We can now import the modules needed for the program.
Importing the modules
We will import the pretrained modules required, such as the pretrained BERT tokenizer
and the configuration of the BERT model. The BERTAdam
optimizer is imported along with the sequence classification module:
#@title Importing the modules
import torch
import torch.nn as nn
from torch.utils.data import TensorDataset, DataLoader, RandomSampler, SequentialSampler
from sklearn.model_selection import train_test_split
from transformers import BertTokenizer, BertConfig
from transformers import AdamW, BertForSequenceClassification, get_linear_schedule_with_warmup
A nice progress bar module is imported from tqdm
:
from tqdm import tqdm, trange
We can now import the widely used standard Python modules:
import pandas as pd
import io
import numpy as np
import matplotlib.pyplot as plt
If all goes well, no message will be displayed, bearing in mind that Google Colab has pre-installed the modules on the VM we are using.
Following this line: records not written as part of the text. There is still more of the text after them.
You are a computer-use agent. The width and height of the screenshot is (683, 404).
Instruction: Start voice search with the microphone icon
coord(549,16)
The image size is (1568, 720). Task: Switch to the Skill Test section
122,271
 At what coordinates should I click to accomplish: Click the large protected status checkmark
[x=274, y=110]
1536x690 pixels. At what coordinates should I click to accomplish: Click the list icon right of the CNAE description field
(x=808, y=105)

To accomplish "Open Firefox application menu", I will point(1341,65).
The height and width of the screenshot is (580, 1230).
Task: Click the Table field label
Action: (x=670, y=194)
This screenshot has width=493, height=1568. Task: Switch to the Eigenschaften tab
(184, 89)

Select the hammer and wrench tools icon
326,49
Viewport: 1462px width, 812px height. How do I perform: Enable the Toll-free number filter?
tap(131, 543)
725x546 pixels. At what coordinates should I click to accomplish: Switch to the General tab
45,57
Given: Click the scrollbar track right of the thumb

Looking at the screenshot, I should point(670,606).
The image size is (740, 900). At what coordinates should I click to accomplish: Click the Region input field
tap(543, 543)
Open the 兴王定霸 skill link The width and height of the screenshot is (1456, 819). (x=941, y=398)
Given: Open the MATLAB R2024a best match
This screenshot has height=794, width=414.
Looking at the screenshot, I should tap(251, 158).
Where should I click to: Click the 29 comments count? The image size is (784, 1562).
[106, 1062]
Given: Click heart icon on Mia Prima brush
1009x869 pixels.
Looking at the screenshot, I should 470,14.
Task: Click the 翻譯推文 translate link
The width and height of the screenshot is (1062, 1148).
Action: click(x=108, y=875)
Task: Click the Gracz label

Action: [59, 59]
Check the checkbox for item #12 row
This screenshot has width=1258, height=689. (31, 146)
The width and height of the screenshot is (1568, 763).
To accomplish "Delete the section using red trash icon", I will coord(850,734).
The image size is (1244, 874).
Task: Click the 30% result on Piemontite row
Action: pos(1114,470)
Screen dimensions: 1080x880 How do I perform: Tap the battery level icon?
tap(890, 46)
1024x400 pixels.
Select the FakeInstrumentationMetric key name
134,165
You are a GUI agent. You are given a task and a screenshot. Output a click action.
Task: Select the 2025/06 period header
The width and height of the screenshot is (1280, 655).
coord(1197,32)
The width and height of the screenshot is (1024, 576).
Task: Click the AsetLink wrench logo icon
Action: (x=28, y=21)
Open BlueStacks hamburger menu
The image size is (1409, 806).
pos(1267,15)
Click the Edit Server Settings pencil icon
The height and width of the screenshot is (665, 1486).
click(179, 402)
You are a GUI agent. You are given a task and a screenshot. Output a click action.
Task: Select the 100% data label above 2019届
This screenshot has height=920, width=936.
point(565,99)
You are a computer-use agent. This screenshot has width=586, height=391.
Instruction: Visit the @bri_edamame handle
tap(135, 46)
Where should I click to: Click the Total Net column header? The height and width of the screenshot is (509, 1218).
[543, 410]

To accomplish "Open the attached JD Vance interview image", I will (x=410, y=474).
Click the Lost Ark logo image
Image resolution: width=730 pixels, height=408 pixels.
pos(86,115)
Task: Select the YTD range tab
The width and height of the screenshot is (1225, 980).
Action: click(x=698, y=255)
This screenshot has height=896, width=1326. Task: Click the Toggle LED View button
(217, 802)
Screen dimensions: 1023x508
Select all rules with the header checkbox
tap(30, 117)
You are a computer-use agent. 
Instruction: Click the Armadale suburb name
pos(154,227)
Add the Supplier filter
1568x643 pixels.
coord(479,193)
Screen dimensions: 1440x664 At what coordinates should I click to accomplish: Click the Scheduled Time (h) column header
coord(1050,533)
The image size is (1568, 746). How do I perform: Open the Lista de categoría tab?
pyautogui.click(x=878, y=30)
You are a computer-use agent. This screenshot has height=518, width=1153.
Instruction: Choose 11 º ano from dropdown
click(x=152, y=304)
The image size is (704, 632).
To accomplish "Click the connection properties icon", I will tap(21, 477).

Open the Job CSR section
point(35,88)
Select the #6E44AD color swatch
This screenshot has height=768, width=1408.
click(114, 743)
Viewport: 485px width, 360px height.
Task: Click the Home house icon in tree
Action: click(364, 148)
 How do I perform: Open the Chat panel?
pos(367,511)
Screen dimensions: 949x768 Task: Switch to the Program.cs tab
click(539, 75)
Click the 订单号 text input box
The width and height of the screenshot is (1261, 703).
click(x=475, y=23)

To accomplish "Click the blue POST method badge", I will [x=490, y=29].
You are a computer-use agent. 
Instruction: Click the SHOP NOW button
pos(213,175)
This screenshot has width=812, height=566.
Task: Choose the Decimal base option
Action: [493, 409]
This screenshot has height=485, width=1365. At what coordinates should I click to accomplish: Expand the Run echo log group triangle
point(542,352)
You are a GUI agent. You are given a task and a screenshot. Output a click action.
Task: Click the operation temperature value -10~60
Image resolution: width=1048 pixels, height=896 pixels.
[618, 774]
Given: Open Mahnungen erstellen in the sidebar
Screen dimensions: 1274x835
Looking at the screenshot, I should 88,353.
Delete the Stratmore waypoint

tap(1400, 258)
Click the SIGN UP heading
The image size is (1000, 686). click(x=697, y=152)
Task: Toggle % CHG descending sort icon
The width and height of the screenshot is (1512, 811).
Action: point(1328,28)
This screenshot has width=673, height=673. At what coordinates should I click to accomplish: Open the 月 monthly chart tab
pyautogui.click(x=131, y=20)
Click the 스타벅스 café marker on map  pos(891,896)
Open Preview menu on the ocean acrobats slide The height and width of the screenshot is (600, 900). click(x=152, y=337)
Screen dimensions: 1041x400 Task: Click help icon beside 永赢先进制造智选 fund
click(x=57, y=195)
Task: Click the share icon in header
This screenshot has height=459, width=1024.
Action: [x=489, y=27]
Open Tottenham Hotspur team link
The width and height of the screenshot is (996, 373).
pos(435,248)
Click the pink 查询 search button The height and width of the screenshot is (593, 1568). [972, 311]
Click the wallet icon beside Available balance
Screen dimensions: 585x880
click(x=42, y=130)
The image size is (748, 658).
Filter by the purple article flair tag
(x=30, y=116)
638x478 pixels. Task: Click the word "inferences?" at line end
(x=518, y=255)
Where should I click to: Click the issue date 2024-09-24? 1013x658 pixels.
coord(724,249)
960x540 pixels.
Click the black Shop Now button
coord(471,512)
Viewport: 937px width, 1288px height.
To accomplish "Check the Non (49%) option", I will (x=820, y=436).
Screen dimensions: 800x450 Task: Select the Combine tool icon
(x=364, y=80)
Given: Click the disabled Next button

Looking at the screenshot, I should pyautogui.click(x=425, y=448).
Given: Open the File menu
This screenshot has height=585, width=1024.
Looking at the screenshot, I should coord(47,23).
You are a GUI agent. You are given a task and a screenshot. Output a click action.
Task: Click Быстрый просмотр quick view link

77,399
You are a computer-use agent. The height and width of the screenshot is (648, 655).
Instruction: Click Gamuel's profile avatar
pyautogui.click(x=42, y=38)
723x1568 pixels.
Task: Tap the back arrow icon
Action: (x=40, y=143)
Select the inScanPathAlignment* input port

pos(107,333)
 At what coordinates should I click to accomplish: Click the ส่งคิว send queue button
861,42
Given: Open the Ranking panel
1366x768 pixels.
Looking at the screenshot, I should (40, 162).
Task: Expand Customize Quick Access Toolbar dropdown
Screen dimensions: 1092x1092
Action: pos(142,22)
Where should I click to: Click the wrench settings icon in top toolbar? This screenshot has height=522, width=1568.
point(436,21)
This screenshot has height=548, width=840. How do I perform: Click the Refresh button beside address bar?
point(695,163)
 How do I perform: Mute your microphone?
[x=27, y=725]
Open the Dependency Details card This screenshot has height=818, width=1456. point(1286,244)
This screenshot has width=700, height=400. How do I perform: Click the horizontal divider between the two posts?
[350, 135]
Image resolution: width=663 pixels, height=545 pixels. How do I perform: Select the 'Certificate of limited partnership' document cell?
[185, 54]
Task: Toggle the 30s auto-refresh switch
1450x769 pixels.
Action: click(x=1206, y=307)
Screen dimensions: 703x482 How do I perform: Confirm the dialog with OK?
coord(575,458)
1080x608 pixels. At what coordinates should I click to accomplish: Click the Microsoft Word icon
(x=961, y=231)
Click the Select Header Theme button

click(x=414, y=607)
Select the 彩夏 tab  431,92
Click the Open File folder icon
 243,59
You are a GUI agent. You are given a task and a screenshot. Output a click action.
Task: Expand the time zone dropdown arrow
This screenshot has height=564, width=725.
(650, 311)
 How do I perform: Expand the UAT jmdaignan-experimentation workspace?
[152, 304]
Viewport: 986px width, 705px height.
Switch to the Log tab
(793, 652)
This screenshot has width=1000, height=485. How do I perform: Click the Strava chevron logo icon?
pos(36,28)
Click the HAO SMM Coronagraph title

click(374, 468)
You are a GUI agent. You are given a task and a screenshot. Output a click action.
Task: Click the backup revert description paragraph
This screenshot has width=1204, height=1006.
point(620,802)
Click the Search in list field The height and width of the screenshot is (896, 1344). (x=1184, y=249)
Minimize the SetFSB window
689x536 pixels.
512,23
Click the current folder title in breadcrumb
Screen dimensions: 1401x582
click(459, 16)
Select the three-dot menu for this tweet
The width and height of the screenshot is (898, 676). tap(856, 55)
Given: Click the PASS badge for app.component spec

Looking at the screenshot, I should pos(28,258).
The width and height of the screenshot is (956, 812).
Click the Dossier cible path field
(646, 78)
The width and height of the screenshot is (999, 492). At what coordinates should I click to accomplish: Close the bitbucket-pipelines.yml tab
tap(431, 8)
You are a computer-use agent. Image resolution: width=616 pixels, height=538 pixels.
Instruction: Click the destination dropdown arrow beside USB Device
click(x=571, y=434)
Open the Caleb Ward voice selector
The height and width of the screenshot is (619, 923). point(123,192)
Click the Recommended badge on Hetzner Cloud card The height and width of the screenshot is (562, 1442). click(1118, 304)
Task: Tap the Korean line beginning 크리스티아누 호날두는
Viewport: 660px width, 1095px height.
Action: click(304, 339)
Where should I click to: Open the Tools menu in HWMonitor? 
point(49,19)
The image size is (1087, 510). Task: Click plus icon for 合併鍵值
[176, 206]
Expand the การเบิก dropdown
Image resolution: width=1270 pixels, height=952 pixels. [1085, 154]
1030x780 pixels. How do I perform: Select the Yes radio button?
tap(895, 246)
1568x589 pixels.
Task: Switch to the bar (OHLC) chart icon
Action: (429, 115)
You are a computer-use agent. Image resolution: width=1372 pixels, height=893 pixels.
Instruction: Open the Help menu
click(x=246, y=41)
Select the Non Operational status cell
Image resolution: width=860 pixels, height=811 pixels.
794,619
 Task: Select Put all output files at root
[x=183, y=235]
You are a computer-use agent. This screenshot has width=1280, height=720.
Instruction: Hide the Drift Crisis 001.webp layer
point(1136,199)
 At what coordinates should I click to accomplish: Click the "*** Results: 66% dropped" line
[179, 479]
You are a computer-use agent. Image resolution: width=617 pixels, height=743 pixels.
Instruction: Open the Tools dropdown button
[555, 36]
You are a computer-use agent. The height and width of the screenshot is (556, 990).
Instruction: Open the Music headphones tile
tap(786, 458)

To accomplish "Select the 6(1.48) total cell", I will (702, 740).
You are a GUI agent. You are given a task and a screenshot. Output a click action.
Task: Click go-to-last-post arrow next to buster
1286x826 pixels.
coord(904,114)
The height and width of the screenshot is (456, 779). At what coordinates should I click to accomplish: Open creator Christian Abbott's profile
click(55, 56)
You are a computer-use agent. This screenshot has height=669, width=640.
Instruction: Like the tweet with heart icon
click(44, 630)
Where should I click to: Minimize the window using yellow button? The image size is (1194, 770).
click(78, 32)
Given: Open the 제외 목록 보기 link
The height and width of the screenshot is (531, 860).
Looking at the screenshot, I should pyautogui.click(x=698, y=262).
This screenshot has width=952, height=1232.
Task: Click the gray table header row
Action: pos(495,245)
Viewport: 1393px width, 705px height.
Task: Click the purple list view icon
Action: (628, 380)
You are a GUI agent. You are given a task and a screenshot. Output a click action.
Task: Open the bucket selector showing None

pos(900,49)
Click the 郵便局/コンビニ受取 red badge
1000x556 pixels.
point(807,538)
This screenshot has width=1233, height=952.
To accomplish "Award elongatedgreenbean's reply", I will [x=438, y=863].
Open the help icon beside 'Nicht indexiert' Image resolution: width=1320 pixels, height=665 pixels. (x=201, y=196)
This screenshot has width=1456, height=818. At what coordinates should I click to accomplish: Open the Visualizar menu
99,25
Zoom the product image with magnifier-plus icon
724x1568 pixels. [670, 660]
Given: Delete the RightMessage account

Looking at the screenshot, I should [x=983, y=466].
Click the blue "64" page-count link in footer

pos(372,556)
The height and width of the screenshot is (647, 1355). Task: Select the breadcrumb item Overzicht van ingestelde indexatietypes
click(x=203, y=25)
Specifying CUDA as the device for torch
We will now specify that torch uses the Compute Unified Device Architecture (CUDA) to put the parallel computing power of the NVIDIA card to work for our multi-head attention model:
#@title Harware verification and device attribution
device = torch.device("cuda" if torch.cuda.is_available() else "cpu")
!nvidia-smi
The output may vary with Google Colab configurations. See Appendix II: Hardware Constraints for Transformer Models for explanations and screenshots.
We will now load the dataset.
Loading the dataset
We will now load the CoLA based on the Warstadt et al. (2018) paper.
General Language Understanding Evaluation (GLUE) considers Linguistic Acceptability as a top-priority NLP task. In Chapter 5, Downstream NLP Tasks with Transformers, we will explore the key tasks transformers must perform to prove their efficiency.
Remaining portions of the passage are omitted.